Il n’y avait donc rien d’étonnant que les Lesguiens, sachant qu’il avait été tué dans la guerre contre les Turcs, voulussent voir sa femme et son enfant.

Il y avait plus : ces hommes féroces, retrouvant une certaine délicatesse au souvenir d’un grand courage, essayaient de la consoler à leur manière.

Les uns lui disaient que le petit Georges était le portrait vivant de son père, et qu’ils l’eussent reconnu quand même on ne leur eût pas dit son nom.

Les autres lui affirmaient, comme s’ils l’eussent su, que son mari n’était pas tué, mais seulement prisonnier, et qu’elle le reverrait un jour revenant de chez les Turcs, comme elle l’avait vu revenant de chez eux.

Tous, enfin, à cette femme qui venait de subir deux jours de fatigue, de faim, de mauvais traitements, faisaient leur cour comme à une reine.

La princesse Orbéliani profita de ces dispositions pour s’informer à ces hommes du prix que Chamyll mettait à sa rançon, à celle de sa sœur et à celle des personnes de leur maison qui avaient été prises avec elles.

Un naïb se détacha, alla parler à l’imam, et revint dire que Chamyll voulait que l’empereur Nicolas lui rendît son fils et que le prince Tchawtchawadzé lui envoyât une araba pleine d’or.

Les pauvres princesses baissèrent la tête : elles regardaient les deux conditions comme à peu près impossibles.

Maintenant qu’allaient-elles devenir ? Elles ignoraient l’ordre donné par Chamyll de les diriger sur Veden.
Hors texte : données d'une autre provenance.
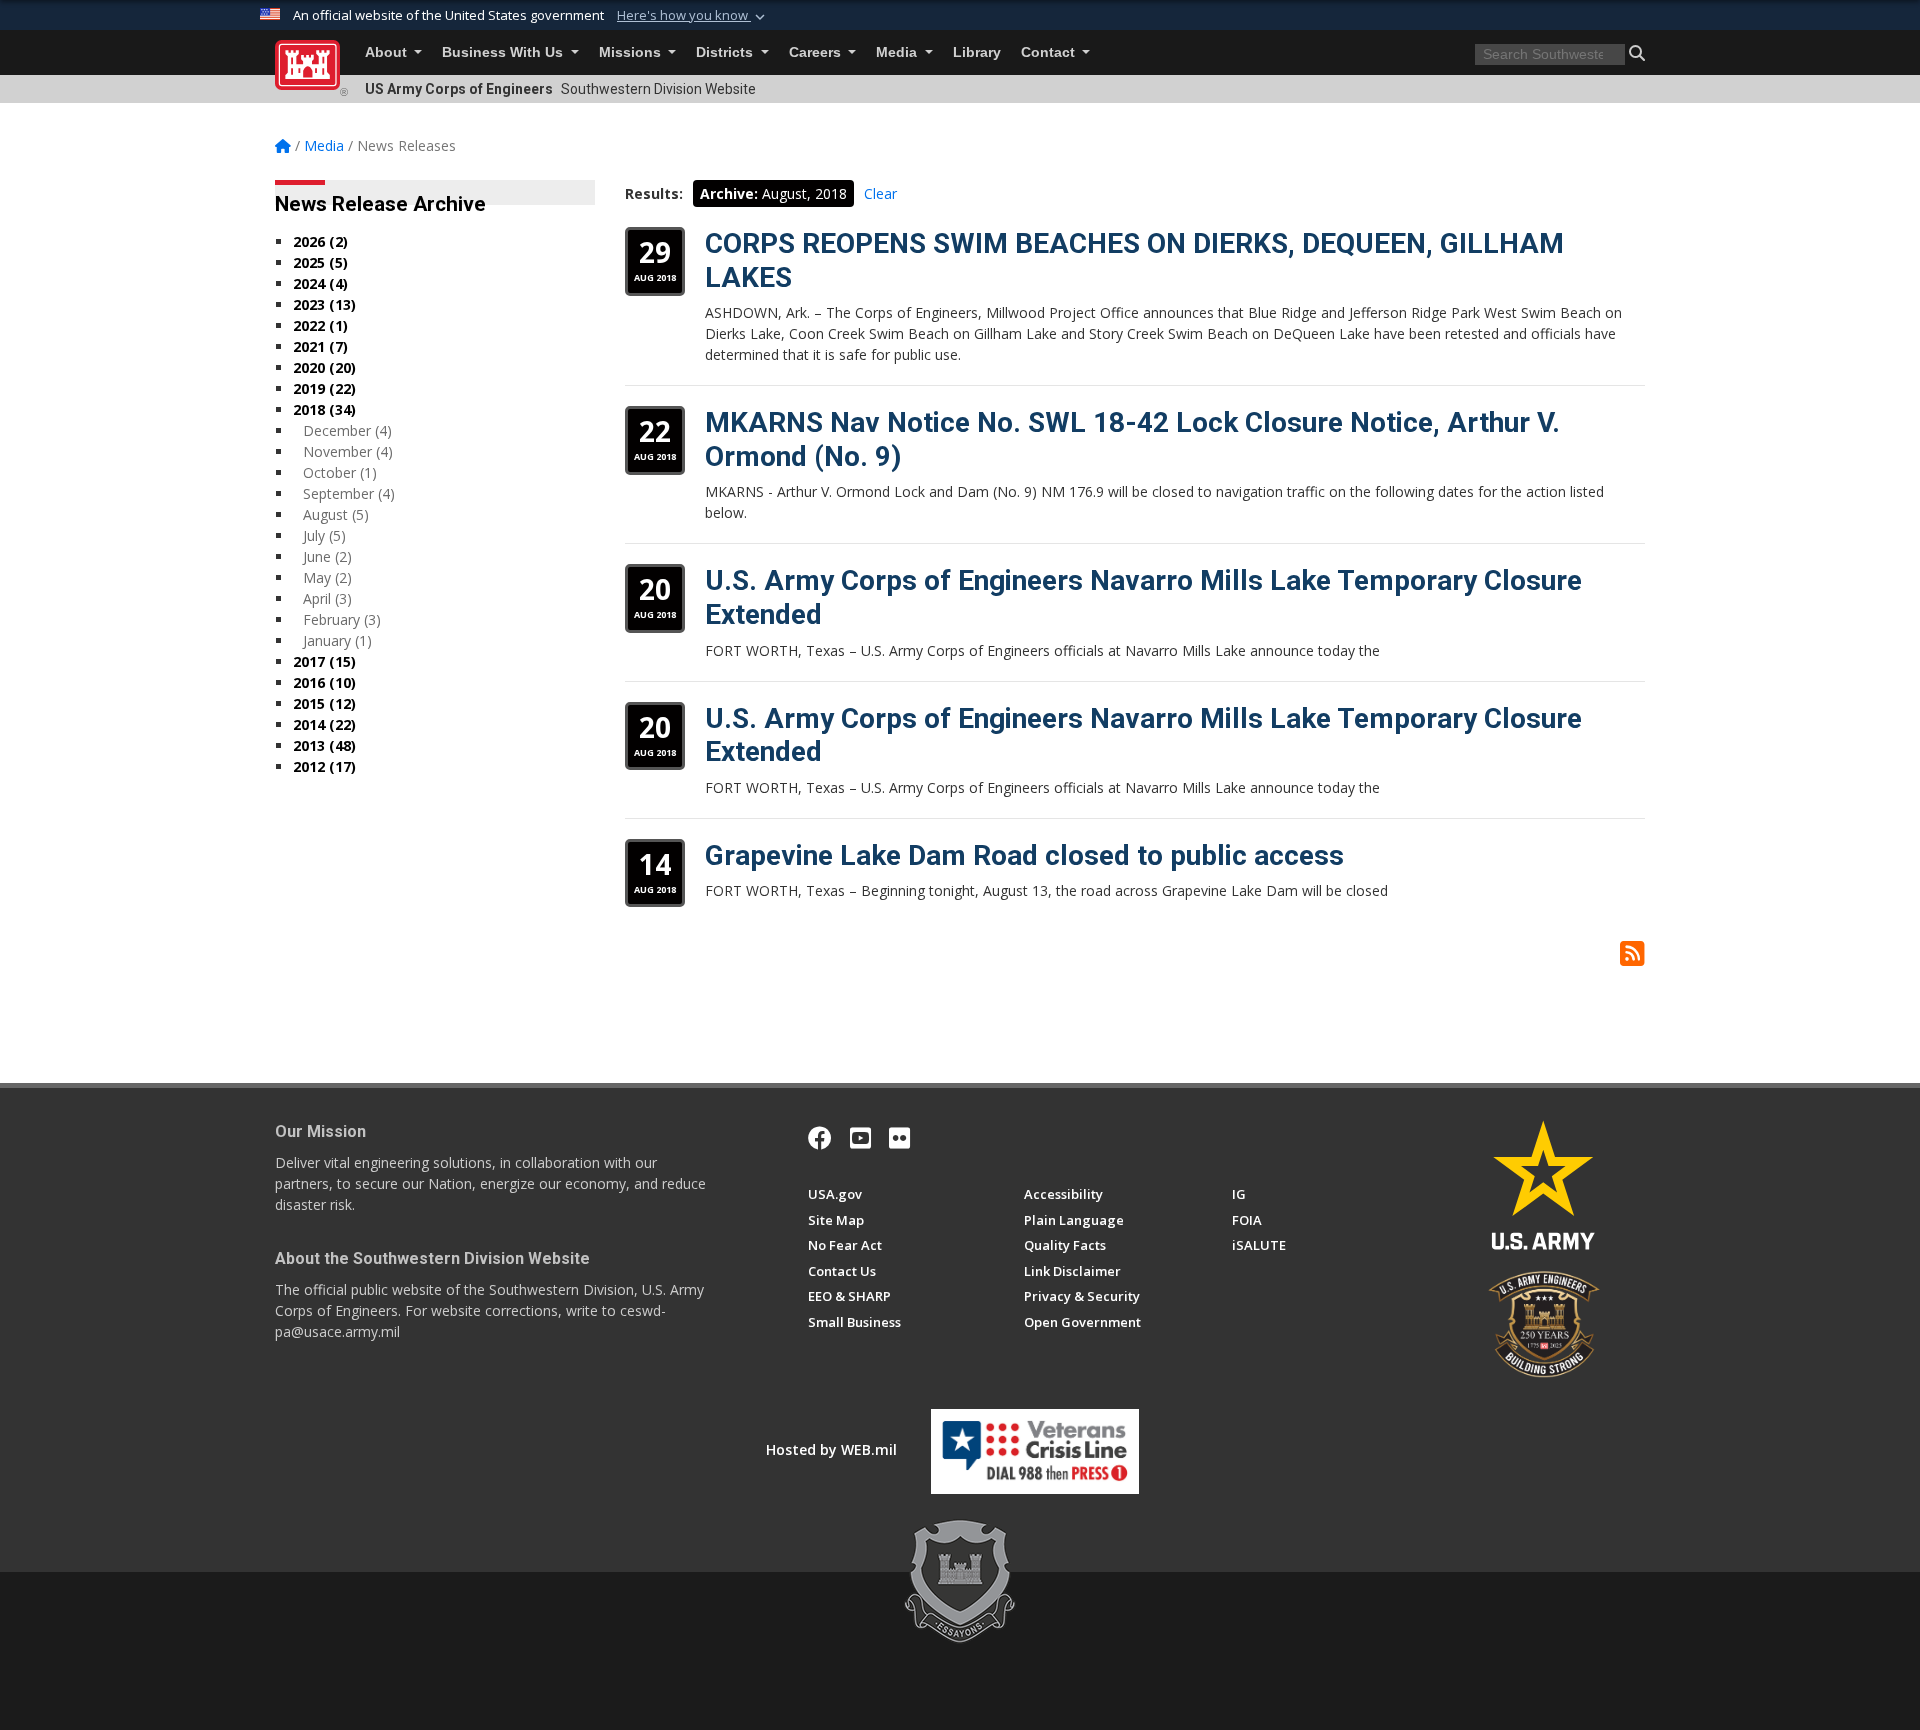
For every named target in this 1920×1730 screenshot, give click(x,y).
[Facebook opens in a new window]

Daniel-Beg, cet oncle de Mohammed-Khan dont j’ai déjà parlé et qui avait servi les Russes, comme je l’ai dit, avait connu le père du prince David Tchawtchawadzé. Il avait vécu à Tiflis. Il connaissait ces besoins de luxe des grandes dames géorgiennes qui deviennent des nécessités. Il comprenait ce que devaient souffrir les deux princesses, manquant de tout au milieu de leurs hôtes sauvages. Il offrit à Chamyll de les conduire chez lui, répondant d’elles sur sa propre tête.

L’imam refusa.

— Elles viendront chez moi, dit-il, et elles seront traitées comme mes propres femmes.
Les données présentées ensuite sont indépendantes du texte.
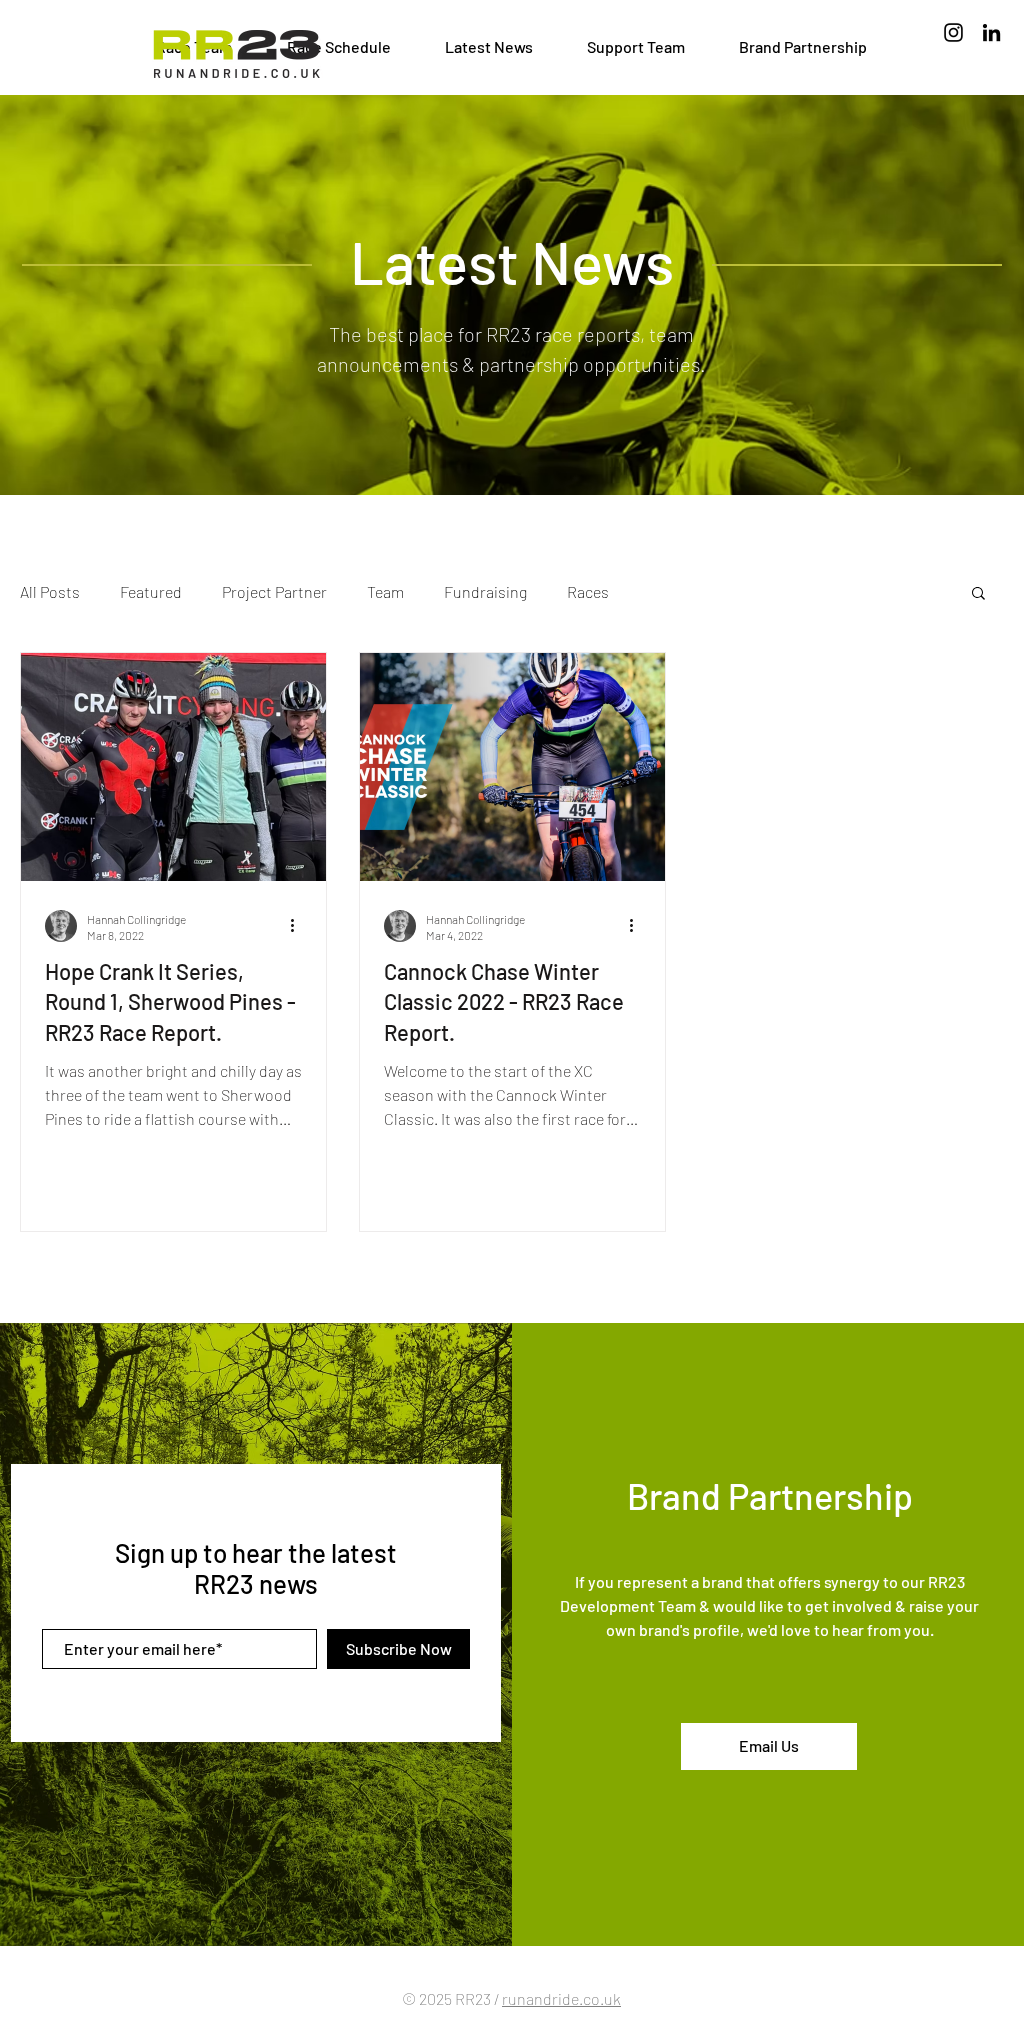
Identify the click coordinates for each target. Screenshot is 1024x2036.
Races (588, 591)
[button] (978, 594)
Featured (151, 591)
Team (385, 591)
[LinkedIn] (991, 32)
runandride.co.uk (561, 1998)
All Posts (50, 591)
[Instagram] (953, 32)
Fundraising (485, 591)
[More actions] (299, 926)
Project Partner (274, 591)
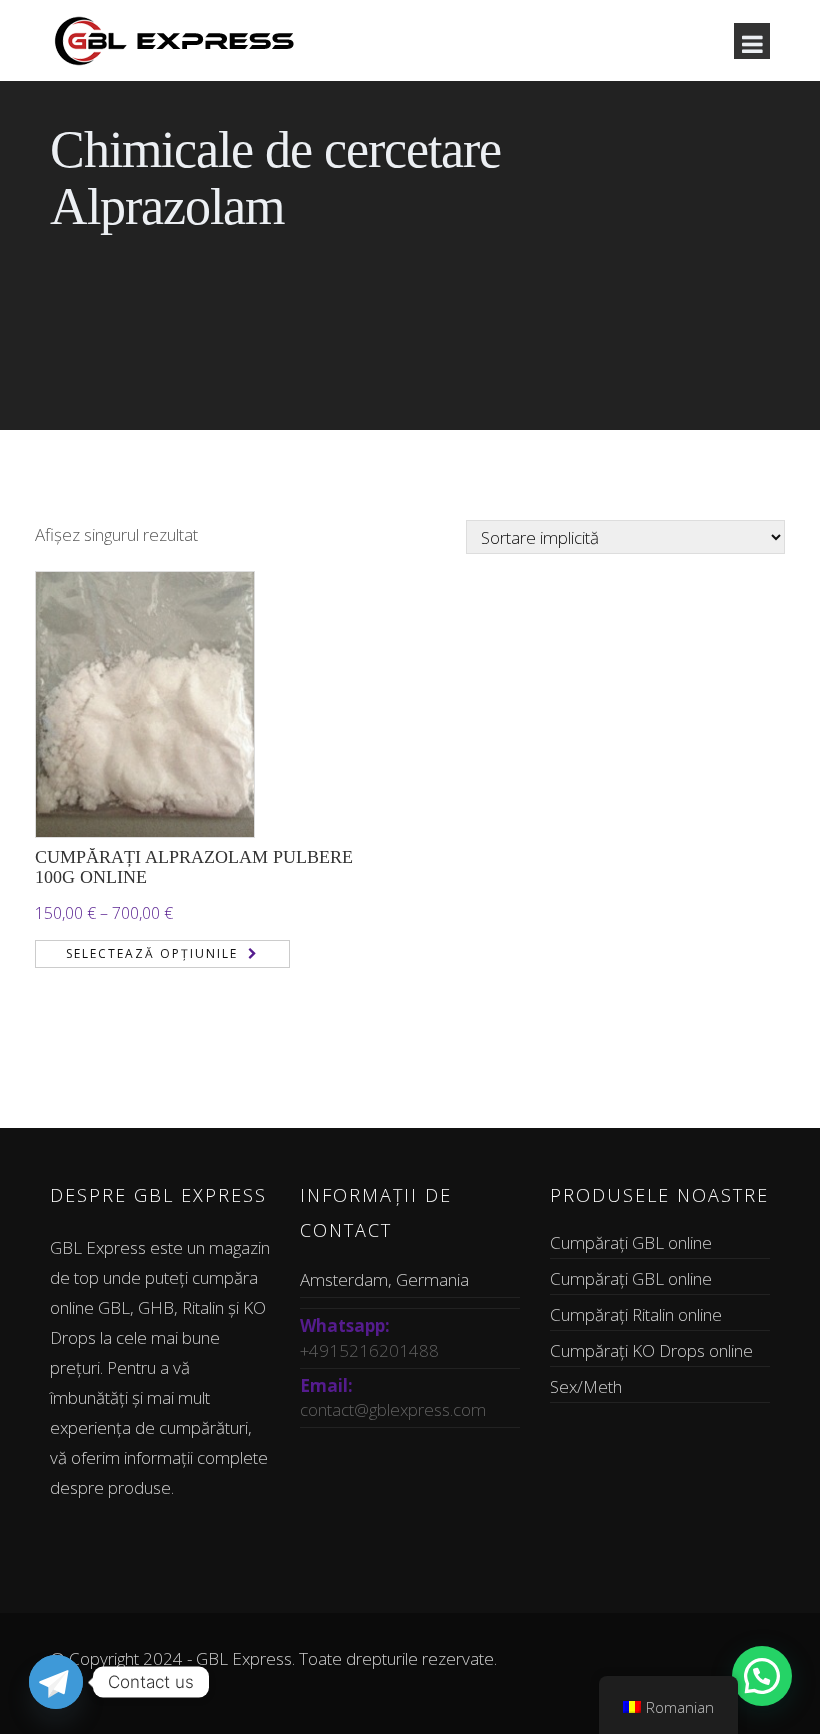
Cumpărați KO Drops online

Que pouvaient désirer de plus les princesses ? Elles allaient être traitées comme les femmes du prophète.

On rapporta cette réponse aux deux captives, avec invitation d’écrire à Tiflis afin de faire connaître les conditions de Chamyll.

Ce fut la princesse Tchawtchawadzé qui écrivit. Une lettre fut adressée à son mari, l’autre lettre au lieutenant-gouverneur. Les deux lettres furent portées à Chamyll, qui se les fit traduire, pesa longuement chaque phrase et finit par les faire porter à Tiflis par un Tatar.
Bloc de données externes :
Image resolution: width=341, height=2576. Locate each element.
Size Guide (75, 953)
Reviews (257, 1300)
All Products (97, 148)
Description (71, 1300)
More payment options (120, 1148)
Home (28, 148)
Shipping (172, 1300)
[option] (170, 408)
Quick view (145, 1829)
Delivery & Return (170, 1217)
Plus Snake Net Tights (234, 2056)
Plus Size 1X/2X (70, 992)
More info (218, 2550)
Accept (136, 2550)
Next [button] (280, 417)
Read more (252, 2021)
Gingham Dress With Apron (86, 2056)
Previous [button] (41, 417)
Mais en attendant la réponse, il donna l’ordre de partir pour Veden.

Les princesses alors lui firent demander quelques vêtements ; elles étaient à peu près nues.

On leur apporta un pantalon de femme, un mouchoir de cou et un vieil habit de cocher.

Un instant après arriva un paletot d’homme.

La princesse prit pour elle le pantalon, donna le fichu et le paletot à sa sœur, et l’habit de cocher à la gouvernante française.

La princesse Nina Baratoff n’avait besoin de rien ; à part son voile déchiré par les épines, elle était comme au moment de la sortie de Tsinondale. La faiblesse de la femme avait eu à souffrir, mais la pudeur de la jeune fille n’avait rien à reprocher aux ravisseurs.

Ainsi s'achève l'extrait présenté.